**The problem:**
With no edits of any kind, print each record that follows.

**Extracted entries:**
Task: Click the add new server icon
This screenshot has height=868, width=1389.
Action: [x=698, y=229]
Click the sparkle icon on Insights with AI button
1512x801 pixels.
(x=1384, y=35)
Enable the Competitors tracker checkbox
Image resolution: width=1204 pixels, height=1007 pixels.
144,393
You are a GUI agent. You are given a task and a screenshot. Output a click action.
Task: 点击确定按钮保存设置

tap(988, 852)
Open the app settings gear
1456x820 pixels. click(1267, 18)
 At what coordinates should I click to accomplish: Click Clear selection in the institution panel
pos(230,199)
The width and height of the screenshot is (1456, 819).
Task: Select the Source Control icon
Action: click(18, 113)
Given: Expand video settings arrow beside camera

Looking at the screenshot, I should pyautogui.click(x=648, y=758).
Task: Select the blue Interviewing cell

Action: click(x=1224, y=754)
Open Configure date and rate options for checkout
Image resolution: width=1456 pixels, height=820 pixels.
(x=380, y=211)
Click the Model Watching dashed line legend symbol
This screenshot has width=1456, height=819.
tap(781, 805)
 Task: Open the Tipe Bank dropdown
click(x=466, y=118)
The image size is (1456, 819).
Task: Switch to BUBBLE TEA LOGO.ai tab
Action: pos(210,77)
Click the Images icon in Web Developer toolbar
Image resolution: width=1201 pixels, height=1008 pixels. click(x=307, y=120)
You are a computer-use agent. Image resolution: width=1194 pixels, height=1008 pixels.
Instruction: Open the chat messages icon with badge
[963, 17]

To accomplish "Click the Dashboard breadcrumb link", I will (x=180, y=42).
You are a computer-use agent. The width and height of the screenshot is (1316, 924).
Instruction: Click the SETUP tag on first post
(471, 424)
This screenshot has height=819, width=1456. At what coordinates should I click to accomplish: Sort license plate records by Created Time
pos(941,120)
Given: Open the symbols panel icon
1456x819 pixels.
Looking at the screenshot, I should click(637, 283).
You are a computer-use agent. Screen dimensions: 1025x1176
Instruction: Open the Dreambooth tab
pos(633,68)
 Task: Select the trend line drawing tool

**Response area:**
Task: Click the add new server icon
This screenshot has height=868, width=1389.
Action: [x=698, y=229]
Click the sparkle icon on Insights with AI button
1512x801 pixels.
(x=1384, y=35)
Enable the Competitors tracker checkbox
Image resolution: width=1204 pixels, height=1007 pixels.
144,393
You are a GUI agent. You are given a task and a screenshot. Output a click action.
Task: 点击确定按钮保存设置

tap(988, 852)
Open the app settings gear
1456x820 pixels. click(1267, 18)
 At what coordinates should I click to accomplish: Click Clear selection in the institution panel
pos(230,199)
The width and height of the screenshot is (1456, 819).
Task: Select the Source Control icon
Action: click(18, 113)
Given: Expand video settings arrow beside camera

Looking at the screenshot, I should pyautogui.click(x=648, y=758).
Task: Select the blue Interviewing cell

Action: click(x=1224, y=754)
Open Configure date and rate options for checkout
Image resolution: width=1456 pixels, height=820 pixels.
(x=380, y=211)
Click the Model Watching dashed line legend symbol
This screenshot has width=1456, height=819.
tap(781, 805)
 Task: Open the Tipe Bank dropdown
click(x=466, y=118)
The image size is (1456, 819).
Task: Switch to BUBBLE TEA LOGO.ai tab
Action: pos(210,77)
Click the Images icon in Web Developer toolbar
Image resolution: width=1201 pixels, height=1008 pixels. click(x=307, y=120)
You are a computer-use agent. Image resolution: width=1194 pixels, height=1008 pixels.
Instruction: Open the chat messages icon with badge
[963, 17]

To accomplish "Click the Dashboard breadcrumb link", I will (x=180, y=42).
You are a computer-use agent. The width and height of the screenshot is (1316, 924).
Instruction: Click the SETUP tag on first post
(471, 424)
This screenshot has height=819, width=1456. At what coordinates should I click to accomplish: Sort license plate records by Created Time
pos(941,120)
Given: Open the symbols panel icon
1456x819 pixels.
Looking at the screenshot, I should click(637, 283).
You are a computer-use agent. Screen dimensions: 1025x1176
Instruction: Open the Dreambooth tab
pos(633,68)
 Task: Select the trend line drawing tool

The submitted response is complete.